Si las reivindicaciones republicanas de los años treinta reclamaban «tierra y libertad» y, por consiguiente, el reparto entre los jornaleros de las grandes fincas, el régimen de Franco ganador de la guerra auspiciaba otro tipo de revolución agraria: la concentración parcelaria. En el año 1952, cuando la economía por fin recuperaba los índices de PIB anteriores a la contienda y se daba por finalizado el periodo de autarquía, el estado nacional-catolicista se empeñaba con toda su fuerza transformadora –todavía con ministros falangistas al mando– en modernizar el país a través de la reorganización de la propiedad agraria. A cada propietario se le ofrecía, en lugar de muchas parcelas diseminadas, una porción de terreno similar, pero en una o pocas fincas, de modo que pudiera aumentarse la producción con la introducción de tractores, abonos y cosechadoras y el Estado justificara la creación de infraestructuras que pudieran llevar el agua a decenas de miles de hectáreas de secano –los grandes sistemas de regadío y pantanos de la época– y reducir la dependencia de tanta mano de obra.
La lucha de los pequeños
A resultas de todo aquello, a la imposibilidad material de convertir la agricultura familiar en otra de mentalidad productivista, la España verde, incapaz de competir en un mercado de grandes producciones, comenzó a languidecer, sostenida durante algunas décadas por los dobles empleos en la industria y la explotación familiar, las subvenciones públicas estatales y posteriormente europeas y, solo en algunos casos, con el alivio producido por cierto movimiento cooperativo. Jubilaciones, desesperanza, goteo de cierres… y a punto estaba la película de acabar en fundido en negro, con un modelo de sociedad sobre la que pendía el estigma del fracaso frente al éxito de la ciudad.

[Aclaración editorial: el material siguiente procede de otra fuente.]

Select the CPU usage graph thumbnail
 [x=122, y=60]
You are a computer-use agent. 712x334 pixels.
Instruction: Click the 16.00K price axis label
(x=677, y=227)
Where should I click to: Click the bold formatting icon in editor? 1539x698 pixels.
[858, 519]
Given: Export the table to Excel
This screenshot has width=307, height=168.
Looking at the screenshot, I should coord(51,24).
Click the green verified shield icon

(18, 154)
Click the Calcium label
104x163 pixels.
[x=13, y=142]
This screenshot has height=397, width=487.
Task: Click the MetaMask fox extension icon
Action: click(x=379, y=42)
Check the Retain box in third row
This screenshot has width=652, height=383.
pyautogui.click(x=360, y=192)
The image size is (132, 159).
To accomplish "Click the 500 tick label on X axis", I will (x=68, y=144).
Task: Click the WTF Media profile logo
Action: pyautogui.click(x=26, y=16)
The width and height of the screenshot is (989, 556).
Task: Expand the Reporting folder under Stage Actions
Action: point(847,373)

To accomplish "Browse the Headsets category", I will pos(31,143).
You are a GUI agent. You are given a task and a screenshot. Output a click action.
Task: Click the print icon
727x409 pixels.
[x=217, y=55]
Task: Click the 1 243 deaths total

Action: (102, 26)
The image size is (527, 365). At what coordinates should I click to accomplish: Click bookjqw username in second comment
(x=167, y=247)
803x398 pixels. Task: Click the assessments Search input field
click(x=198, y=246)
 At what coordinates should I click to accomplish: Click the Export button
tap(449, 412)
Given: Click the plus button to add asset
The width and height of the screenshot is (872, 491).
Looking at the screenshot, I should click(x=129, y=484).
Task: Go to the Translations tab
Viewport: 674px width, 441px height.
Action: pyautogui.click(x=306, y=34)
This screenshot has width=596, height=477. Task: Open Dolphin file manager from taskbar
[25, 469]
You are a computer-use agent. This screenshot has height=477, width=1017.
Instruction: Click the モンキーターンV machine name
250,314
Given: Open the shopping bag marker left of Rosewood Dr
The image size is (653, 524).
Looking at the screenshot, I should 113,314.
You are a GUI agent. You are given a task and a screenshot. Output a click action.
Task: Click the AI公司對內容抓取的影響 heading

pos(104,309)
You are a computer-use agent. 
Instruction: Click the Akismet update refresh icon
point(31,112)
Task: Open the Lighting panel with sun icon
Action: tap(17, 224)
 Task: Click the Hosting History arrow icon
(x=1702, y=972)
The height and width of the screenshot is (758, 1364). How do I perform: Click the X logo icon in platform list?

Ahí estábamos cuando en el mundo posmoderno y urbano pre-Covid se encendieron todas las alarmas ante los innegables síntomas de agotamiento físico del planeta y la incapacidad del sistema económico occidental para seguir ofreciendo empleo y calidad de vida a las nuevas generaciones. Y aquel estigma empezó a cambiar en los países más avanzados del continente y más tarde en los que seguimos su estela. El minifundio, símbolo durante tanto tiempo del atraso lo es ahora de la modernidad. En estos tiempos en los que los que el nuevo petróleo se llama biodiversidad y los individuos, instituciones y empresas hablan y reclaman sostenibilidad, seguridad alimentaria, productos naturales y orgánicos, las pequeñas explotaciones tradicionales aparecen como diminutos paraísos a cuidar.
El CSIRO, un instituto de investigación científica oficial del gobierno australiano, demostró en 2017 que los alimentos cosechados en las fincas más grandes son menos nutritivos que los del minifundio. A medida que crece el tamaño de la explotación y se reduce la diversidad de productos sembrados en la misma, lo que llama diversidad agrícola, se reduce el nivel de nutrientes obtenidos, aunque las producciones por hectárea sean mucho mayores. El estudio, publicado en la revista científica The Lancet, señala que los agricultores que ofrecen mayor seguridad alimentaria son aquellos que combinan entre tres y cuatro cultivos vegetales por hectárea, o entre cuatro y siete tipos diferentes de plantas y animales.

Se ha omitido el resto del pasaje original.